**GOAL OF THE EXERCISE:**
Would you print only the lines running from the one with "Given: Collapse list with 간략히 보기" to the final line of the data below, word for word and without pictures?

(Screenshot grounding data)

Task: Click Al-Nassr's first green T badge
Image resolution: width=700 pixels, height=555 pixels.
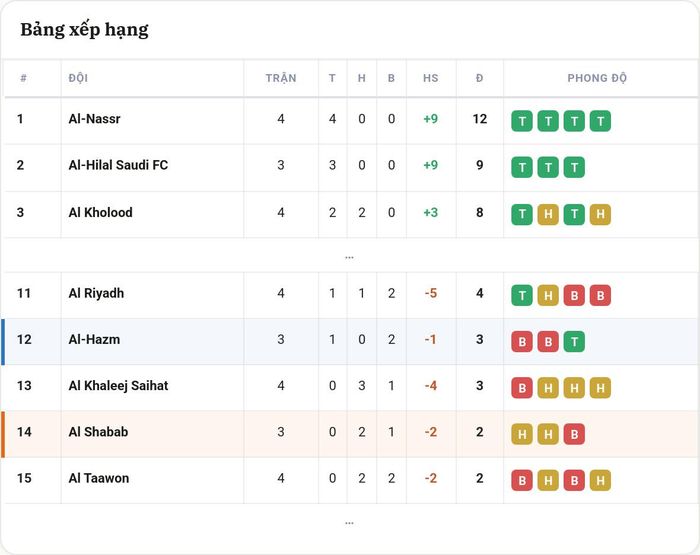Action: click(x=522, y=121)
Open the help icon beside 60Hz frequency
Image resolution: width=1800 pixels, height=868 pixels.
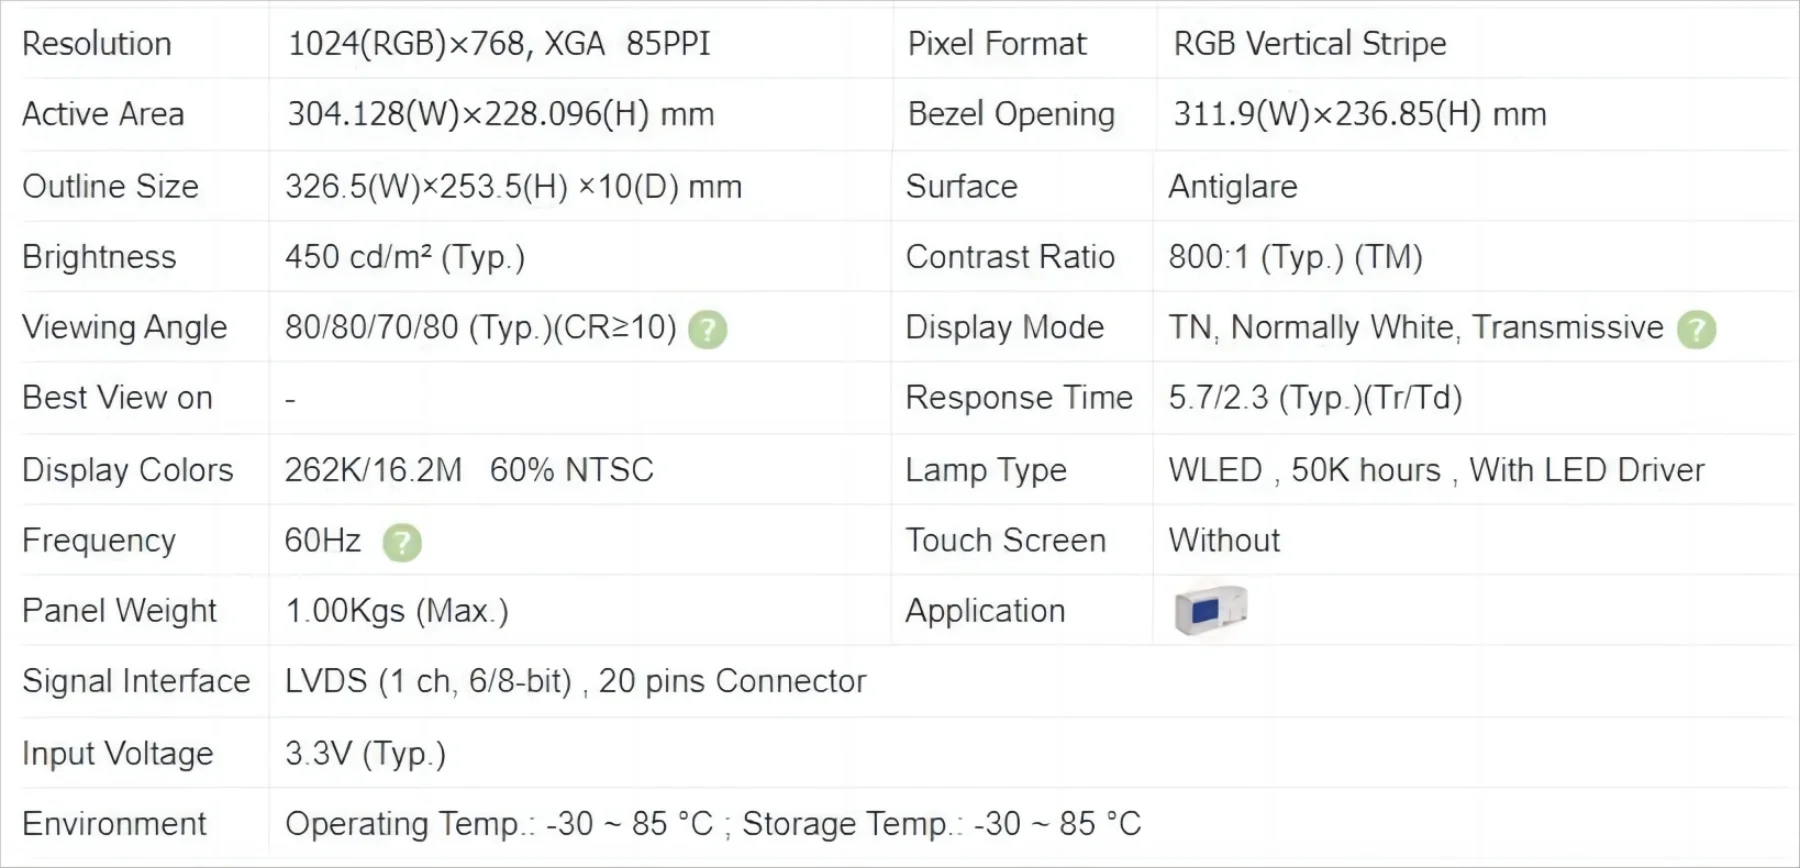click(x=402, y=542)
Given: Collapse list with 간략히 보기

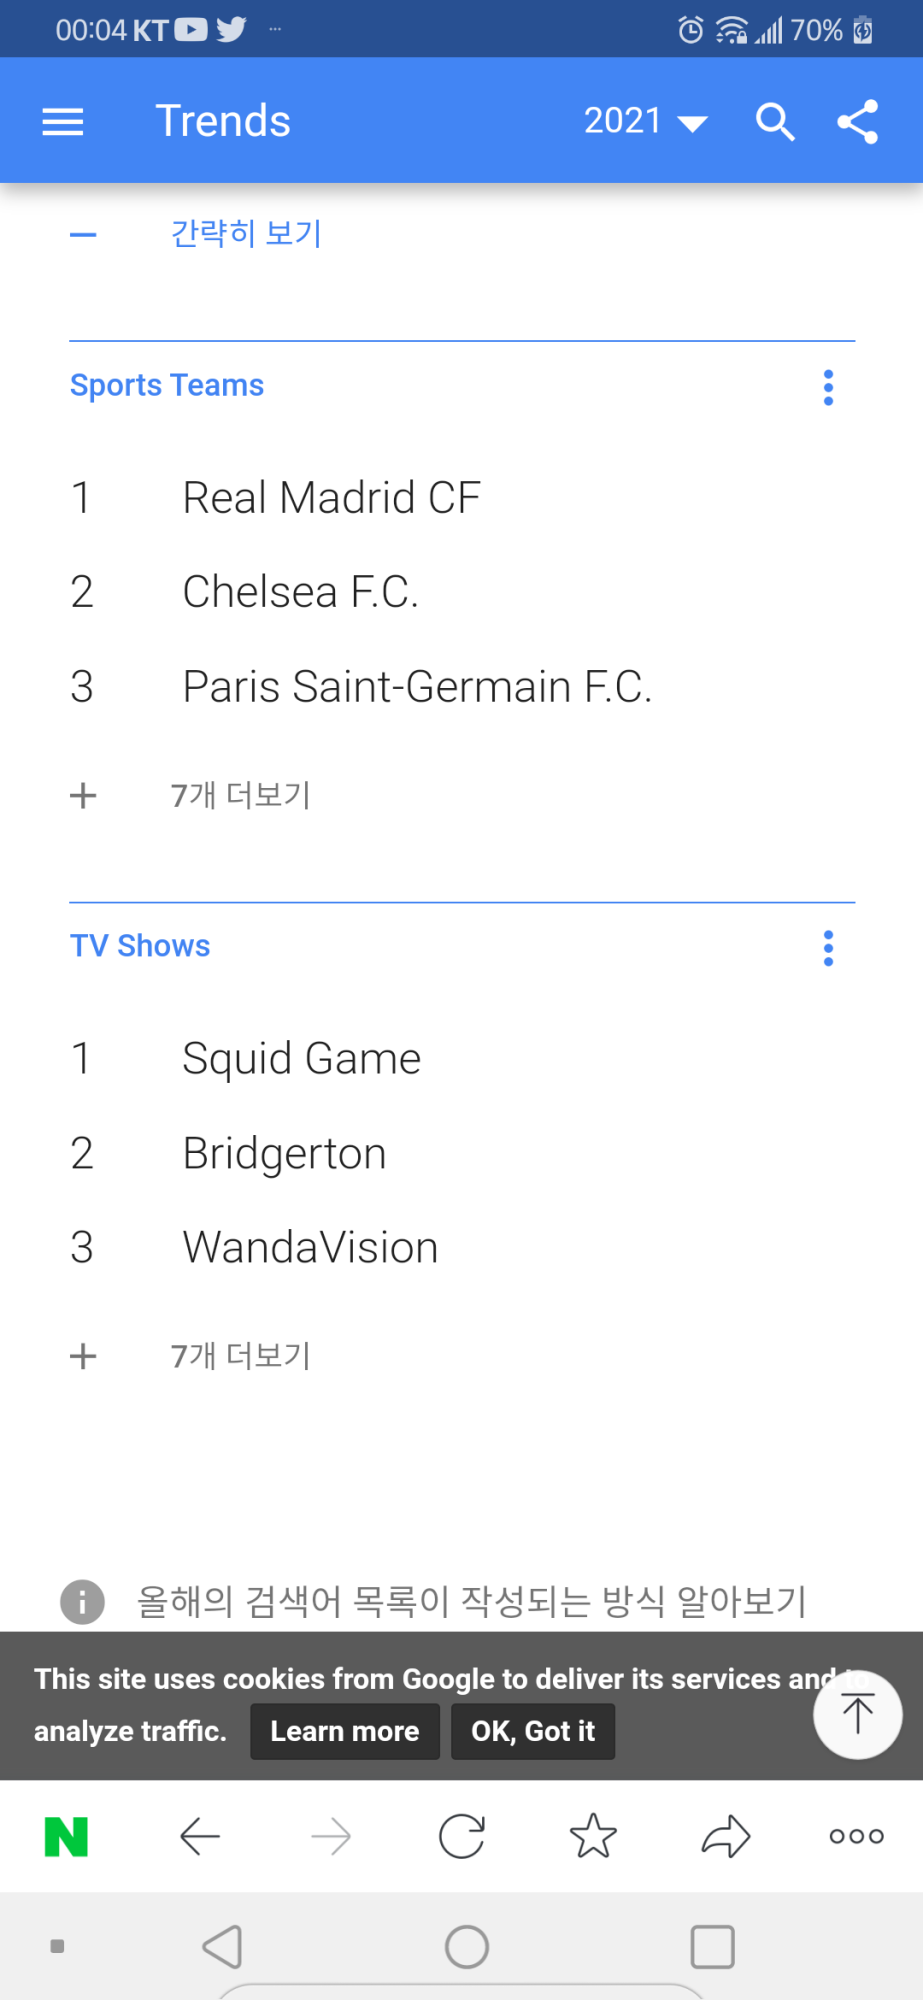Looking at the screenshot, I should click(x=245, y=234).
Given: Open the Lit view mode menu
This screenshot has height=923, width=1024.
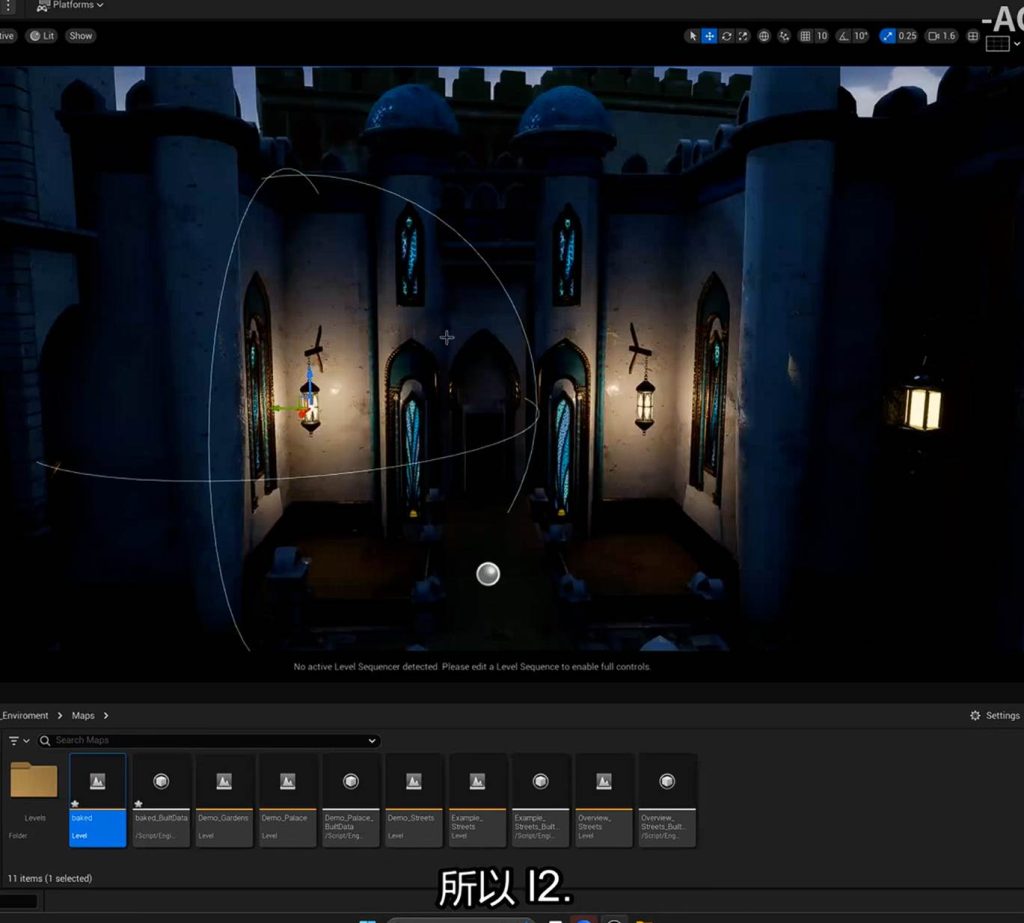Looking at the screenshot, I should (x=42, y=36).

**RESULT FOR THIS TASK:**
Given: Collapse list with 간략히 보기

Looking at the screenshot, I should click(x=245, y=234).
Given: Open the Lit view mode menu
This screenshot has height=923, width=1024.
Looking at the screenshot, I should (x=42, y=36).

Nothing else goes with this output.